How ironic is that? Real people are taking a back seat to ghost people in developing human beings socially. But this is why one of the most important issue of our lifetimes is happening right now to little or no fanfare. The deterioration of "net neutrality" will take away our chance of using this massive power for good and turn it into a massive power for bad. It has already begun and it's our responsibility to reverse the trends toward the internet being monopolized by the greedy and corrupt. But the greedy and corrupt don't want us to concentrate on that. So they strategically distract us with the meaningless.

In Barack Obama's recent interview on David Letterman's new show he says, "One of the biggest challenges to our democracy is that we don't share a common baseline of facts." He goes on to say that three different people could Google the word "Egypt" and come up with three completely different sets of facts according to the information that has been collected about them. The information we receive on the internet is increasingly being sold and not told to us. This creates divergent information about similar topics that will keep us arguing. The disparate findings on almost anything will have us fighting over politics, world events, the environment, science, religion, if toilet paper should go over or under and it divides instead of uniting. It blunts the possibility of a more united world.

This is the issue with the Zuckerberg hearings to my understanding. Yes, we all "agreed" to the contract so we could play Words With Friends with our friends, but does that give Zuckerberg the right to do whatever he wants? Shouldn't it say, even in the Zuckerberg contract, WITHIN REASON? I mean, what if some stupid moron Messengers launch codes to someone else. ACCURATE launch codes! Does Zuckerberg have the right to sell them to the highest bidder? Then we'd have people hacking into computers and launching American nukes. Does anybody think that's okay because, hey, somebody signed a contract. You can write a thousand dollar bonus into a contract like the one for Facebook and nobody will collect it. It's been proven. But because of this contract we all signed without reading, Google, Facebook and other sites will direct me to a whole different set of facts than somebody else. I want ALL the facts, not just the ones some algorithms have decided I should be fed. So how do we regulate all this? By using the common sense and reason that only we possess.
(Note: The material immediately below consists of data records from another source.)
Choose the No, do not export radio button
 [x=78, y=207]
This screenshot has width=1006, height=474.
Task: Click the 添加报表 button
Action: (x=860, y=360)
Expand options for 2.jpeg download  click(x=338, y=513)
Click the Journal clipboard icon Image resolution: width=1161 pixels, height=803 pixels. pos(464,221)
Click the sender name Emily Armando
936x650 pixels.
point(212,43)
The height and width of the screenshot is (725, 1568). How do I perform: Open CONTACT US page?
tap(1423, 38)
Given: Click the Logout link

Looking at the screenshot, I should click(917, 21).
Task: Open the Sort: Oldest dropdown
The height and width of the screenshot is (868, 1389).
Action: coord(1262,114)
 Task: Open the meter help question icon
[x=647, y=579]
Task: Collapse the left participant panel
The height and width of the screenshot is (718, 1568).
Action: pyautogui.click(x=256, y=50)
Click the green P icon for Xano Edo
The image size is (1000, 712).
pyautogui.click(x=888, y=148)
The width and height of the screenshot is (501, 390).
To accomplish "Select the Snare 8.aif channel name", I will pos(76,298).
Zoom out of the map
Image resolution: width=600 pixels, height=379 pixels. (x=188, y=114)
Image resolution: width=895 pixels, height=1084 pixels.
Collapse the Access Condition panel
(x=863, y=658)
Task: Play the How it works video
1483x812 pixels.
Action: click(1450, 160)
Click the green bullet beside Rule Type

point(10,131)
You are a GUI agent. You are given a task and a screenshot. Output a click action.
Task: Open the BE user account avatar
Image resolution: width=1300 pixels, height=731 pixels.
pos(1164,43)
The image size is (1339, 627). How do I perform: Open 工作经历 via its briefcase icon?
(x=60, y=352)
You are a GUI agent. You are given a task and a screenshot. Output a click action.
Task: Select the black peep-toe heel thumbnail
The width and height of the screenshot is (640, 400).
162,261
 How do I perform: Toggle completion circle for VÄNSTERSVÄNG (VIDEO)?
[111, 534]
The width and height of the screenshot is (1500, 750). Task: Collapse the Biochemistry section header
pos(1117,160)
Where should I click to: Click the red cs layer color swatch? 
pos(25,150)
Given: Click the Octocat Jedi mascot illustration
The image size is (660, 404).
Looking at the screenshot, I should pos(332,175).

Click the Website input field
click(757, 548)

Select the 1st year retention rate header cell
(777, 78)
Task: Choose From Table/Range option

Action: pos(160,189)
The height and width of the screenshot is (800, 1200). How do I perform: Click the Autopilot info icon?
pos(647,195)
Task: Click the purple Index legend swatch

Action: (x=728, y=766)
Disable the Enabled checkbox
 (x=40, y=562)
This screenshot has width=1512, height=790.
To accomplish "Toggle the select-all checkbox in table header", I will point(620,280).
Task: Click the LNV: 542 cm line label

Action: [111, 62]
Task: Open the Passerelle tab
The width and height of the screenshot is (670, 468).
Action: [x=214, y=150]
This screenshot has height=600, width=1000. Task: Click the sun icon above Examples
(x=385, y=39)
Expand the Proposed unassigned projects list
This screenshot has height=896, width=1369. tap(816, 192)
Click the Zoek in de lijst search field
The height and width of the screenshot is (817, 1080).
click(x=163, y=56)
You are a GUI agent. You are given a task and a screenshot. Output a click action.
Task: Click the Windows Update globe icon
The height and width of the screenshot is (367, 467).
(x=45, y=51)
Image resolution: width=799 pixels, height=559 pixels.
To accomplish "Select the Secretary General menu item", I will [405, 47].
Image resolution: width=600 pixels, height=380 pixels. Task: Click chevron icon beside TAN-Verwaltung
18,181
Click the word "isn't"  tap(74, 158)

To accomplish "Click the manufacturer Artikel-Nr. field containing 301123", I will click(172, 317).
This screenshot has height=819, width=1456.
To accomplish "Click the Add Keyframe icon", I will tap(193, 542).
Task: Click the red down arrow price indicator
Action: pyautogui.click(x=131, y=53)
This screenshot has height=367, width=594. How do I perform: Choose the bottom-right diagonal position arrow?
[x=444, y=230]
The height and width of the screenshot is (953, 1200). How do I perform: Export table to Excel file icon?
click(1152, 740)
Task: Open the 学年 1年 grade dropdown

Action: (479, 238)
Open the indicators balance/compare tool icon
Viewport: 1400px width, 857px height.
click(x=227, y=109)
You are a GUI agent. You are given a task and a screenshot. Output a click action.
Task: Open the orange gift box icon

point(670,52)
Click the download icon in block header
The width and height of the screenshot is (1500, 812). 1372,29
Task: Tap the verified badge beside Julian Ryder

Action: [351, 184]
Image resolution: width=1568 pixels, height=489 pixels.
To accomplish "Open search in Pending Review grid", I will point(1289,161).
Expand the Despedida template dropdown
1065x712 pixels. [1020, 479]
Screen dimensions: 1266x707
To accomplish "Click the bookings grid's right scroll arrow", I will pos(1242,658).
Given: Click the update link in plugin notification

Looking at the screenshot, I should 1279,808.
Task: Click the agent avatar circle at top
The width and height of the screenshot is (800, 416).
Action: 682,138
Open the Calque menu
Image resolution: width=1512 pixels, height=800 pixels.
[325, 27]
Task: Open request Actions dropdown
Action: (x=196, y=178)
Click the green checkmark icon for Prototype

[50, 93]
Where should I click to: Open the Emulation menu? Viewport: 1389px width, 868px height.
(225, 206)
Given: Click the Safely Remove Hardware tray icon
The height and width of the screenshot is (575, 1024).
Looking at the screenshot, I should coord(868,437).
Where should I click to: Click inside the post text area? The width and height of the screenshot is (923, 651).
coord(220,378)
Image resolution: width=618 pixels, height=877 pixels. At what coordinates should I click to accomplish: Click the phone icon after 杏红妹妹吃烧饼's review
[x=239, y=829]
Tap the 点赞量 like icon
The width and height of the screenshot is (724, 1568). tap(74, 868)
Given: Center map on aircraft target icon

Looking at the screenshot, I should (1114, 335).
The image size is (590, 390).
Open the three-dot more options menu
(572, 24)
Bill and Ted's Excellent Adventure is being remade! 

The original Bill & Ted might have the best line in a movie ever. "Be excellent to each other!" I bet it's no coincidence that George Carlin was in it. I wonder if it was George, the central figure in my personal comedian Mt. Rushmore, that inspired that philosophical gem. This line is the bottom line, folks! And we're just not being excellent to each other. If we were more excellent to each other, there'd be no thought put into coming to the aid of those who can't help themselves. It would be our responsibility and it would be understood. We wouldn't need it to be forced into us at gunpoint like Raymond K. Hessel. If we were all excellent to each other on a daily basis, we'd be reminded on a daily basis of how important and self-perpetualizing it can be.

But I can hear people now saying, "Yeah and if we ever got to that point, SOMEBODY would take advantage of all the love and kindness, exploit people and get rich off it." Well, that is what has happened, isn't it? It's what we are reminded of on a daily basis and what is self-perpetualizing. It's what has driven us into our defensive, protective, untrusting, competitive, secretive, basically paranoid states of mind and what has got us into this mess we're in right now.

So the solution is very simple: we use our reason to find those people who will take advantage of other people's kindness for selfish reasons and eliminate them from society. Jails are everywhere but these people are not in them. These people are running industry, banks and politics. The selfishness that is ruining the world has become a virtue. That is what we need to change.

Leastaways, that's what I reckon.

Post script: I'm looking forward to reading "The Common Good" by Robert Reich because I think he might reckon so too.